Do you ever wish that God didn't trust you so much?

I used to sing a song called "I Could Runaway," and as I was sitting in my room alone, crying myself to some sort of a nap, I couldn't help but sing this song once again.

I could runaway, You will never leave, You will always stay, right by my side.  Everything I ever wanted I found in You; and I need You, every step of the way.
Forgive me for being a little negative, but I feel like I'm losing my ground.  And sometimes I think, "What's the point?"  WIll you pray for me that I will continue on this journey.  If I let you down, if I break your heart, if I don't meet expectations, I'm sorry.  But remember...don't hold me on a pedestal.  I'm only human.

G

Thursday, May 27, 2010

This Brokenness Inside Me Might Start Healing...

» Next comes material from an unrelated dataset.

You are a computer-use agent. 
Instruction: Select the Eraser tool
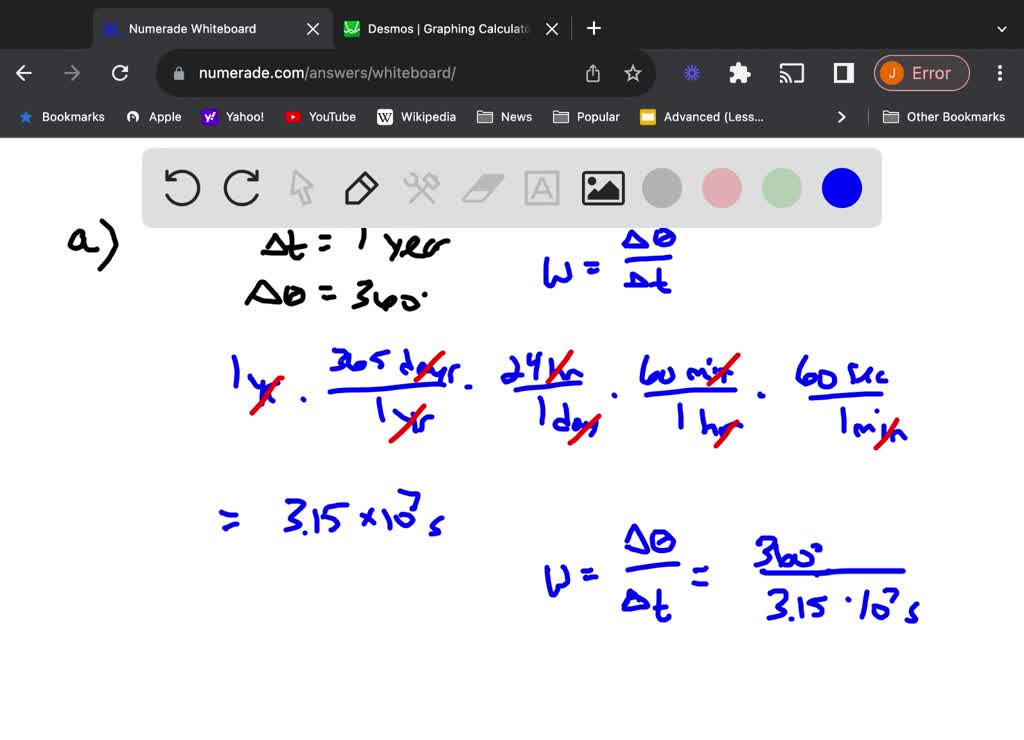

It's crazy how in one second your life can change.  Whether it be a move of stepping forward, a move of stepping backwards, or sometimes just steps back and forth.  Often it can be the most random step, and you ask yourself, "What was I thinking?!"

I feel like I've been doing a sort of waltz in my life the last couple of months; doing things which I normally never would, and not in a good way.  Is this a part of growing up?  Because if it is I wish it hurt less.

Our lives are defined by our actions, and in my own life I have been pretty predictable.  But as of late, I feel like I've been a little lost.  An amazing friend of mine just told me to stop putting everything on my shoulders and to start putting things in the light.  Heck, if we put things in light from the very beginning, things wouldn't be drawn out and even made into a bigger deal.  But our flesh, our confusion and mostly our pride cause us to hide things which may cause others to feel different about us.  No one wants their reputation dragged through the mud, no one wants their lives to be yelled from rooftops.  But unfortunately it has to happen.  And you get to that place where you wis you could've gone back to the predictable person that is YOU.  

I pray if this has happened to you, that you would allow God to heal you.  That your sins, lies, hopes, dreams would not be hidden because you are scared of what others might think.  Yes, we are called to live a life set apart; unfortunately we ourselves fall down.  It may happen continually, or this could be the first time.  Whether it's your first of many, or your first and your very last; I pray that God will rescue you.

Our brokenness can only be healed and restored once circumstances have light shed upon then.  So I challenge you, as I have been challenged, to give it over to God.  He won't let you go, I PROMISE!